Do Pjongjangu wyjechała specjalna delegacja z Południa, która spędziła dwa dni w stolicy Korei Północnej i wzięła udział w spotkaniu z Kim Dzong Unem. Rozmowy były rezultatem starań prezydenta Korei Południowej, Moon Jae-ina, by w sposób dyplomatyczny rozwiązać problem nuklearny. To także następstwo pewnego rodzaju „odwilży” w stosunkach między oboma krajami, która nastąpiła podczas Zimowych Igrzysk Olimpijskich organizowanych w Pjongczangu.
Gotowość do rozmów z USA i Seulem
– Korea Północna zadeklarowała, że jest gotowa do odstąpienia od programu rozwoju nuklearnego. Władze w Pjongjangu wyraziły się jasno, że jeśli minie zagrożenie konfliktu dla Północy, dalsza potrzeba rozwijania zbrojeń nie będzie konieczna. Kim Dzong Un wyraził także gotowość do podjęcia dialogu ze Stanami Zjednoczonymi, w sprawie rozbrojenia atomowego oraz unormowania wspólnych relacji – powiedział Chung Eui-yong na konferencji prasowej.

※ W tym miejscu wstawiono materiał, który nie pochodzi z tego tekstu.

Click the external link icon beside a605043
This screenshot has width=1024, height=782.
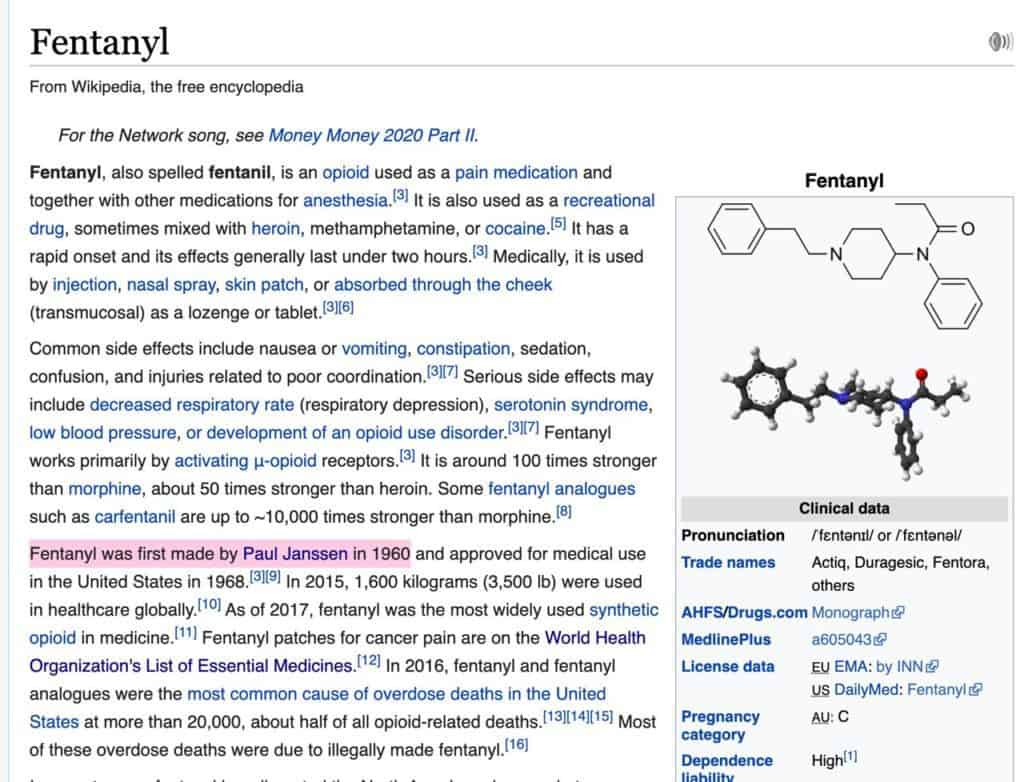880,640
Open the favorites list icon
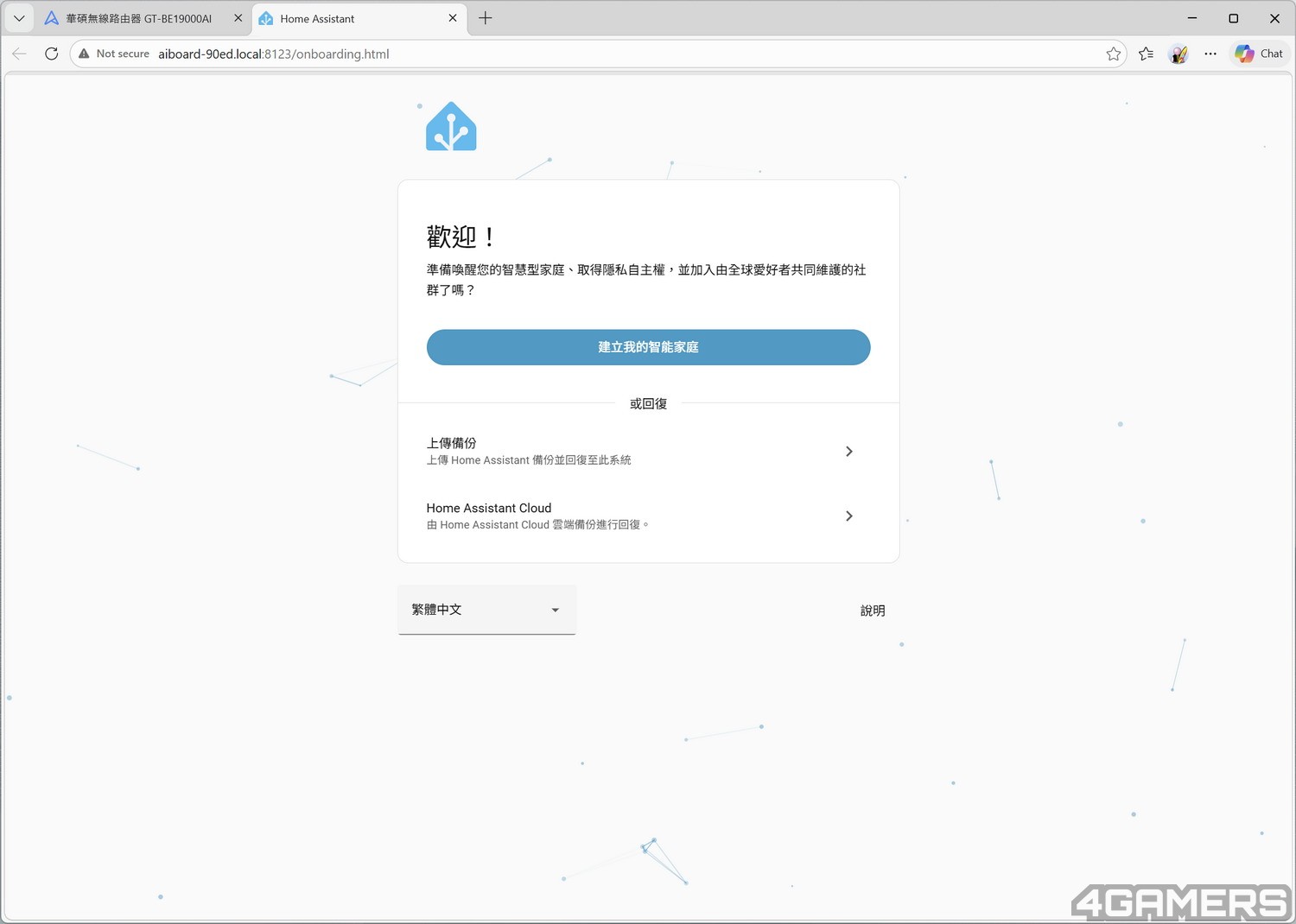The width and height of the screenshot is (1296, 924). [1146, 54]
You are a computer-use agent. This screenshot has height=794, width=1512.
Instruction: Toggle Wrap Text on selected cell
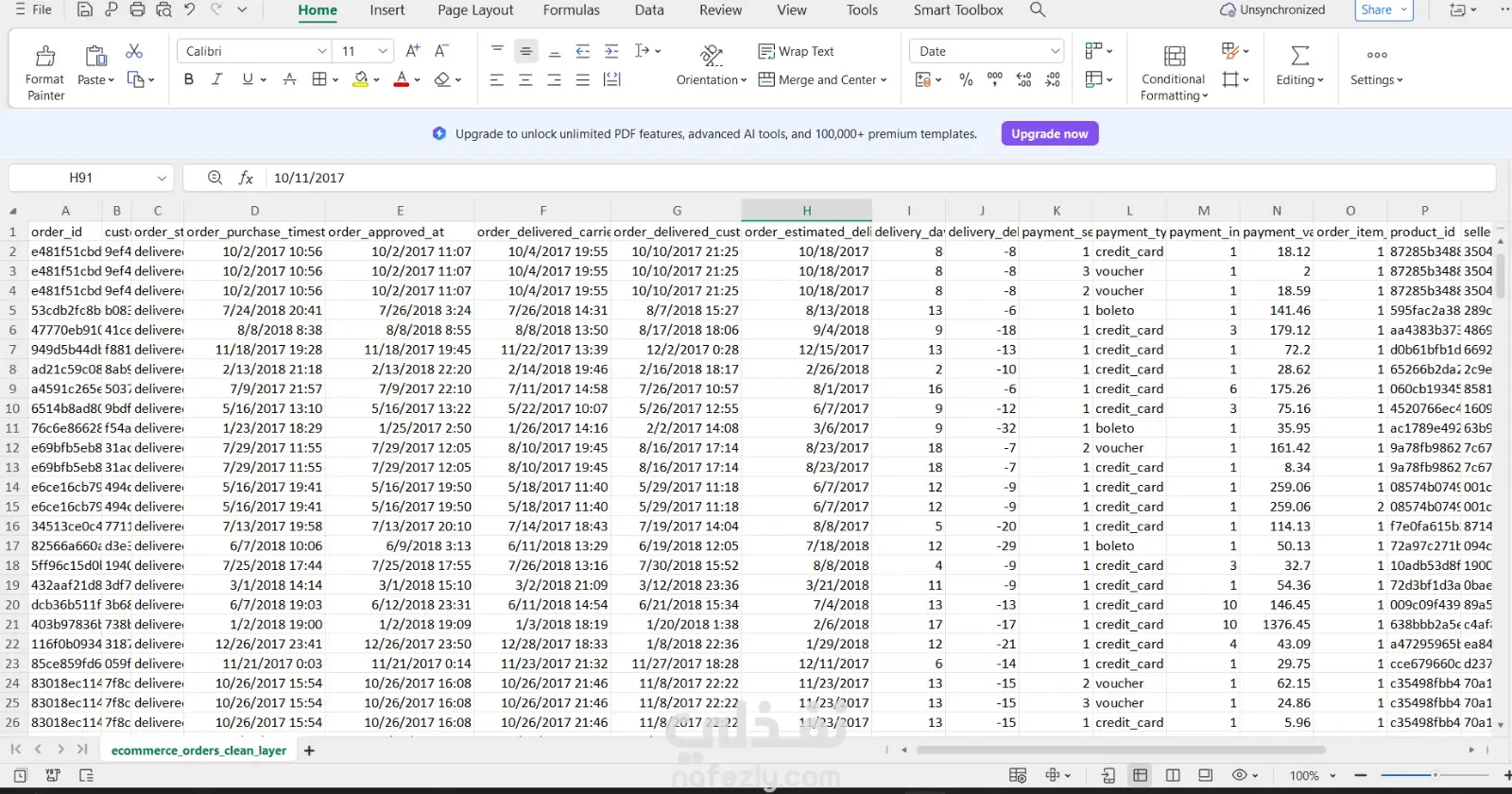(x=796, y=51)
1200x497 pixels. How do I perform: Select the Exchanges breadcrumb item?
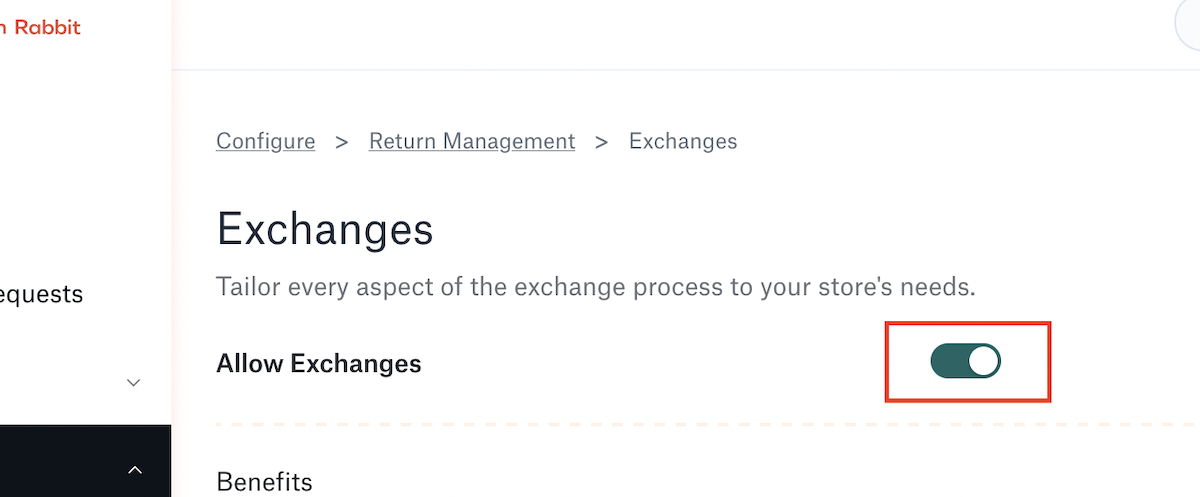(x=683, y=141)
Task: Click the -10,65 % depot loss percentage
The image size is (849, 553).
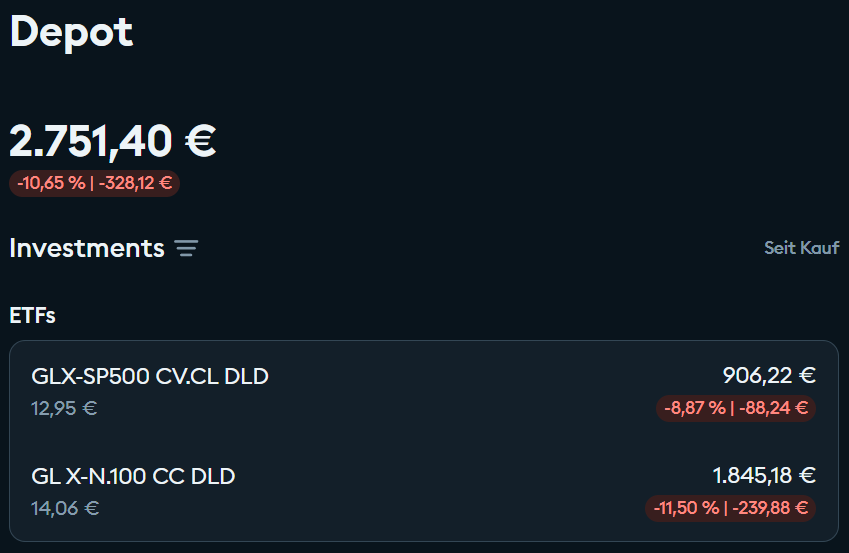Action: [x=51, y=183]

Spotkanie w strefie zdemilitaryzowanej
– Dwie Koree zdecydowały się na uruchomienie połączenia telefonicznego pomiędzy Pjongjangiem a Seulem w nadziei na ułatwienie dialogu oraz złagodzenie militarnego napięcia – poinformował członek delegacji. Na konferencji poinformowano także, że w kwietniu obie strony wyślą swoich reprezentantów na wspólne obrady do Panmundżom w strefie zdemilitaryzowanej.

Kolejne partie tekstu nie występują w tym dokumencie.